*ASSIGNED TASK*:
From the entries below, reproduce exactly the line containing "Click the forward navigation arrow", the line containing "Image resolution: width=907", and every line in between, with nothing added.

*RECORDS SHOWN*:
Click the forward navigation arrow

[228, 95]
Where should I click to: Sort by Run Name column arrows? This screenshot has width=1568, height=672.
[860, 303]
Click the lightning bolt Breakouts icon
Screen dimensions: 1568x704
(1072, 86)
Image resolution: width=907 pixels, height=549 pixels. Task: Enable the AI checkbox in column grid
---
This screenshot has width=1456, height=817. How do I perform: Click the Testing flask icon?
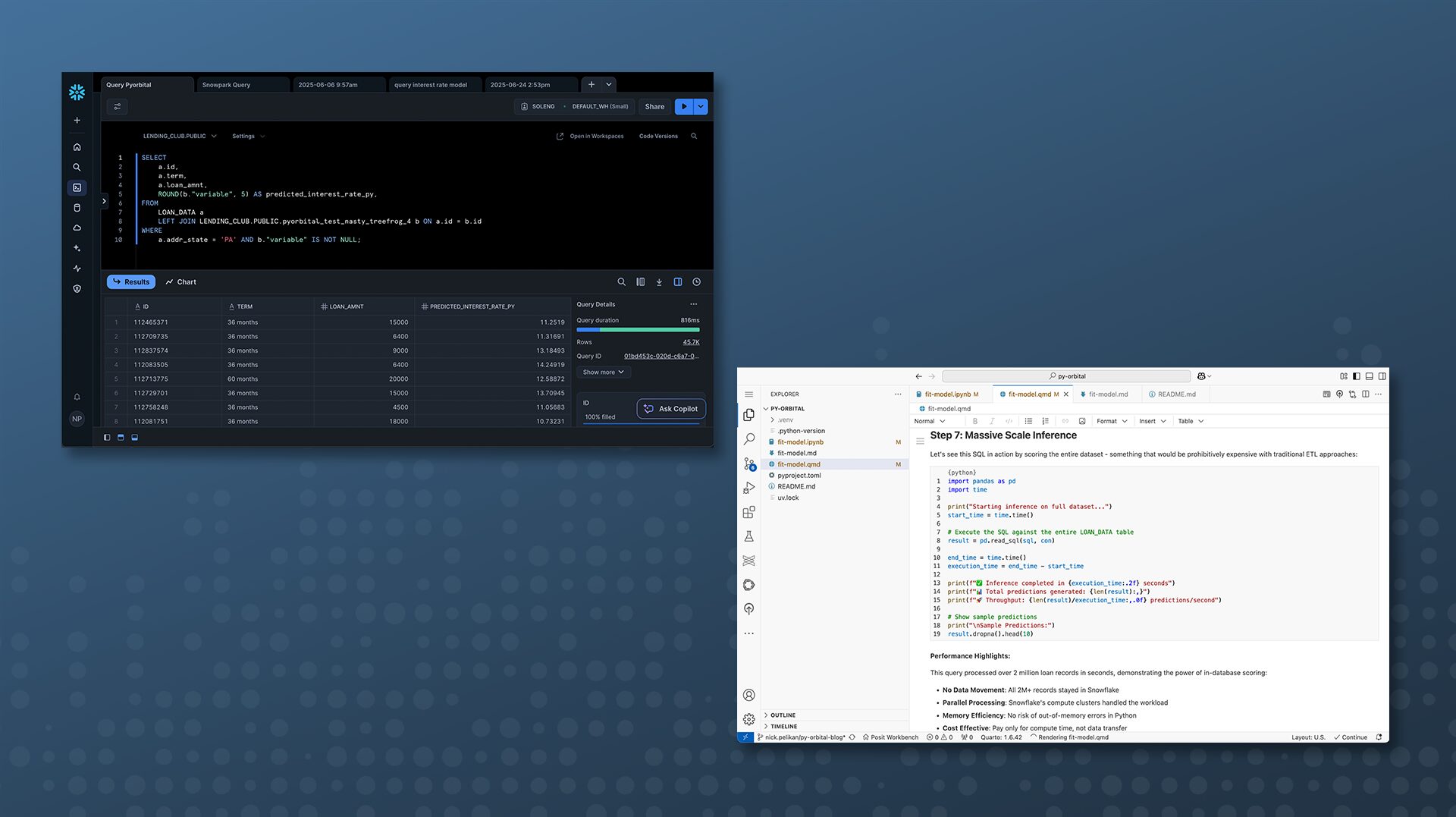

*SOLUTION TO THIS EXERCISE*:
Click the forward navigation arrow

[228, 95]
Where should I click to: Sort by Run Name column arrows? This screenshot has width=1568, height=672.
[860, 303]
Click the lightning bolt Breakouts icon
Screen dimensions: 1568x704
(1072, 86)
Image resolution: width=907 pixels, height=549 pixels. Task: Enable the AI checkbox in column grid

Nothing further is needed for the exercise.